» **AIM OF THE TASK**
Write out exactly the lines of the material below, beginning at the top and ending at the line that contains "[button] (69, 99)".

» **SUPPLIED DATA**
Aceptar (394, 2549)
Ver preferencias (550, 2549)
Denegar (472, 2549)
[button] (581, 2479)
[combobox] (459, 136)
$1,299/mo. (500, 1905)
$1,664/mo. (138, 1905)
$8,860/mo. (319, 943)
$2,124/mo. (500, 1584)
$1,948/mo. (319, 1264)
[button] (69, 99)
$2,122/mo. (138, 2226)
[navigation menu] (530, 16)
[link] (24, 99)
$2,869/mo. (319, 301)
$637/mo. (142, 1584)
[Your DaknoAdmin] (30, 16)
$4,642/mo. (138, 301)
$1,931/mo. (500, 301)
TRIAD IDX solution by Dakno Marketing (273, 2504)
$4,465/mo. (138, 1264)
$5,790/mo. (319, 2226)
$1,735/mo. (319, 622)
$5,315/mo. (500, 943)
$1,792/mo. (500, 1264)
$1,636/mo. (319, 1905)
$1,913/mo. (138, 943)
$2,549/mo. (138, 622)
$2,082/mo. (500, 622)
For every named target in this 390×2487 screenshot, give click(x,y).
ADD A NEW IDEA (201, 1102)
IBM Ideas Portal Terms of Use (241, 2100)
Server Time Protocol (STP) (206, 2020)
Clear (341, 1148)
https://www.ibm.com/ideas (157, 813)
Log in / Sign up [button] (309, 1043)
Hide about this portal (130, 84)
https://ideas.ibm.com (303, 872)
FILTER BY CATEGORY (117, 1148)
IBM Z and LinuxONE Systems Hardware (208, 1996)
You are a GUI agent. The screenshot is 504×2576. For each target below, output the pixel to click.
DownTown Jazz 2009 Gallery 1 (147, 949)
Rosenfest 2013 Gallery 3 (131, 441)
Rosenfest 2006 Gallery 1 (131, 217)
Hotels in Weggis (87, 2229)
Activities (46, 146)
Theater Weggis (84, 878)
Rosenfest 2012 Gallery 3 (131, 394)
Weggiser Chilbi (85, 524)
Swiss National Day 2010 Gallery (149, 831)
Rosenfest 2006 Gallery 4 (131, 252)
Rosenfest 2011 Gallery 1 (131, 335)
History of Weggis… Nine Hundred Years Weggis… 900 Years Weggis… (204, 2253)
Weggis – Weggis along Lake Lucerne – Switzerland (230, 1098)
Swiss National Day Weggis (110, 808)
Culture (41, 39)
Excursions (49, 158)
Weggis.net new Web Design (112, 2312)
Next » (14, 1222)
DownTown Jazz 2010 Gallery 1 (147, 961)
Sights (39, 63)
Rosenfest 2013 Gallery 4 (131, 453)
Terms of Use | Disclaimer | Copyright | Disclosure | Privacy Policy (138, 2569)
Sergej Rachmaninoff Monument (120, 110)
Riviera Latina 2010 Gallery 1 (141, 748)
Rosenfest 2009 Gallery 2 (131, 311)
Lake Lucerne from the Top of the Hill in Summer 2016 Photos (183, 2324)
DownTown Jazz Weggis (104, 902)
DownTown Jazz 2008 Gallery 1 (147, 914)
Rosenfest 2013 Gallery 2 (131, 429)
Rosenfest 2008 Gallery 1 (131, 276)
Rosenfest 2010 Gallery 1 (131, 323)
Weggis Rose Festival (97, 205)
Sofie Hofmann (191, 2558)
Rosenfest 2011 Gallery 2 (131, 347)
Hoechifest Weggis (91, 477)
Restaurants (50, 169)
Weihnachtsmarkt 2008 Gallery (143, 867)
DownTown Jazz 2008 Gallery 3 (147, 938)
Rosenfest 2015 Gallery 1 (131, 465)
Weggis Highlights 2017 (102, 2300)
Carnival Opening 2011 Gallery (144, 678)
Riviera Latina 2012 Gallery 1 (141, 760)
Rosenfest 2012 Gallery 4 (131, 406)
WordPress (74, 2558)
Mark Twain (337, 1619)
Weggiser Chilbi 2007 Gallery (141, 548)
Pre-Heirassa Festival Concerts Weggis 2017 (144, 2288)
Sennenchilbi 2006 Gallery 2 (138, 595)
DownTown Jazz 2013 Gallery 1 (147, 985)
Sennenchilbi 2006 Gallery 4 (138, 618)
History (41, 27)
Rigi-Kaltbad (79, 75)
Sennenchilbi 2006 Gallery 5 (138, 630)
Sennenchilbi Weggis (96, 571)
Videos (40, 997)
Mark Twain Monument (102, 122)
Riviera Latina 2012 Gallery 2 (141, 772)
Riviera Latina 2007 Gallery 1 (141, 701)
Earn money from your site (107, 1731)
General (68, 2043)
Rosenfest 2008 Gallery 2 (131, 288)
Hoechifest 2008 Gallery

» **RESULT OF THIS TASK**
Aceptar (394, 2549)
Ver preferencias (550, 2549)
Denegar (472, 2549)
[button] (581, 2479)
[combobox] (459, 136)
$1,299/mo. (500, 1905)
$1,664/mo. (138, 1905)
$8,860/mo. (319, 943)
$2,124/mo. (500, 1584)
$1,948/mo. (319, 1264)
[button] (69, 99)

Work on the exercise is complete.